Of course, Saudi Arabia is in no danger of sudden competition. Overall US oil production has been in decline since the early 1970s. Many of the country's most fecund fields, particularly Alaska's Prudhoe Bay, are producing less crude each year.
Indeed, US dependence on foreign oil, now above 50 percent, is at an all-time high. And the current domestic drilling boom is nothing like the early '80s. Then, 4,500 rigs were operating in the Gulf of Mexico - four times as many as today. Oil exploration and well-head production jobs, which peaked in 1982 at 754,000, now stand at about 321,000.
STILL, many companies are finding good profits - and creating jobs - in today's small-scale boom. This means more roughnecks are being hired back to maintain the "nodding donkeys" and oil derricks of the American West. Along the Gulf coast, there are more jobs than qualified applicants.
Take Diamond Offshore Drilling Inc. All of the Houston company's 47 drilling rigs are under contract somewhere in the Gulf, 31 of them in deep waters. The company could hire more workers than it already has, but many of the more skilled employees have left the industry or left the region. Some have set up their own companies.
Even so, business is good. Diamond can command $131,000 a day for the use of one of its semi-submersible rigs, the same type Shell used last year in striking oil in 7,600 feet of water, breaking the world record. "It's an exciting time to be in this business," says Caren Steffes, manager of investor relations for Diamond Offshore. "Technology is proving to be the factor that is driving this industry."
Perhaps the greatest advance in technology is the ability to see the large pockets of oil under the rock formations of the ocean floor. Using three-dimensional seismic mapping, drilling rigs have raised their rate of success from 10 percent to 50 percent. "The finding cost of oil has come down dramatically," says Jay Green, vice president of Houston-based Seitel Inc. "The industry average per barrel is between $5.50 and $6. Our finding cost is more like $2 per barrel."

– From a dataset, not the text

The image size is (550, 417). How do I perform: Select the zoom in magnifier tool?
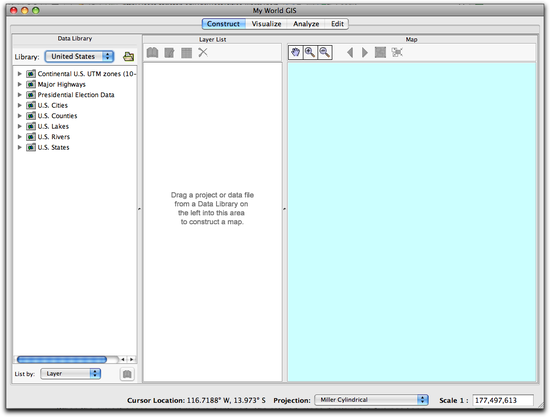[x=310, y=53]
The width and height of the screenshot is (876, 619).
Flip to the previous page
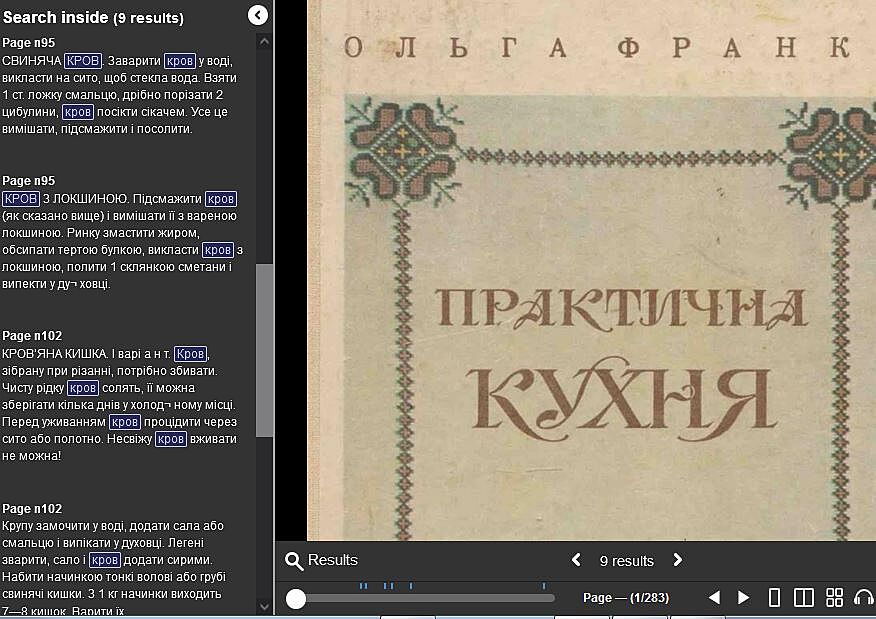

But while the geologists and technicians of Seitel are crunching numbers in front of computer terminals, the 900 employees of American Oilfield Divers Inc. are often slipping into something less comfortable and jumping into the deep blue sea.
Diving as deep as 1,200 feet, they inspect and maintain everything from underwater oil pipelines to subsea oil wellheads. For deeper waters, technicians can do much of the welding, fitting, and repair work with remotely-controlled vehicles, which can go more than a mile down. The company's stock prices have doubled in the past four months.
With prosperity coming to small service companies and major producers alike, some folks on the Gulf coast are beginning to wonder how long the good times will last. But long-time observers say this boom may just be beginning. As long as "prices stay between $18 and $20 [a barrel], oil companies can make good profits," says Carol Lau, an energy analyst at Oppenheimer & Co. in New York. "We think it's a good time as long as it's tempered."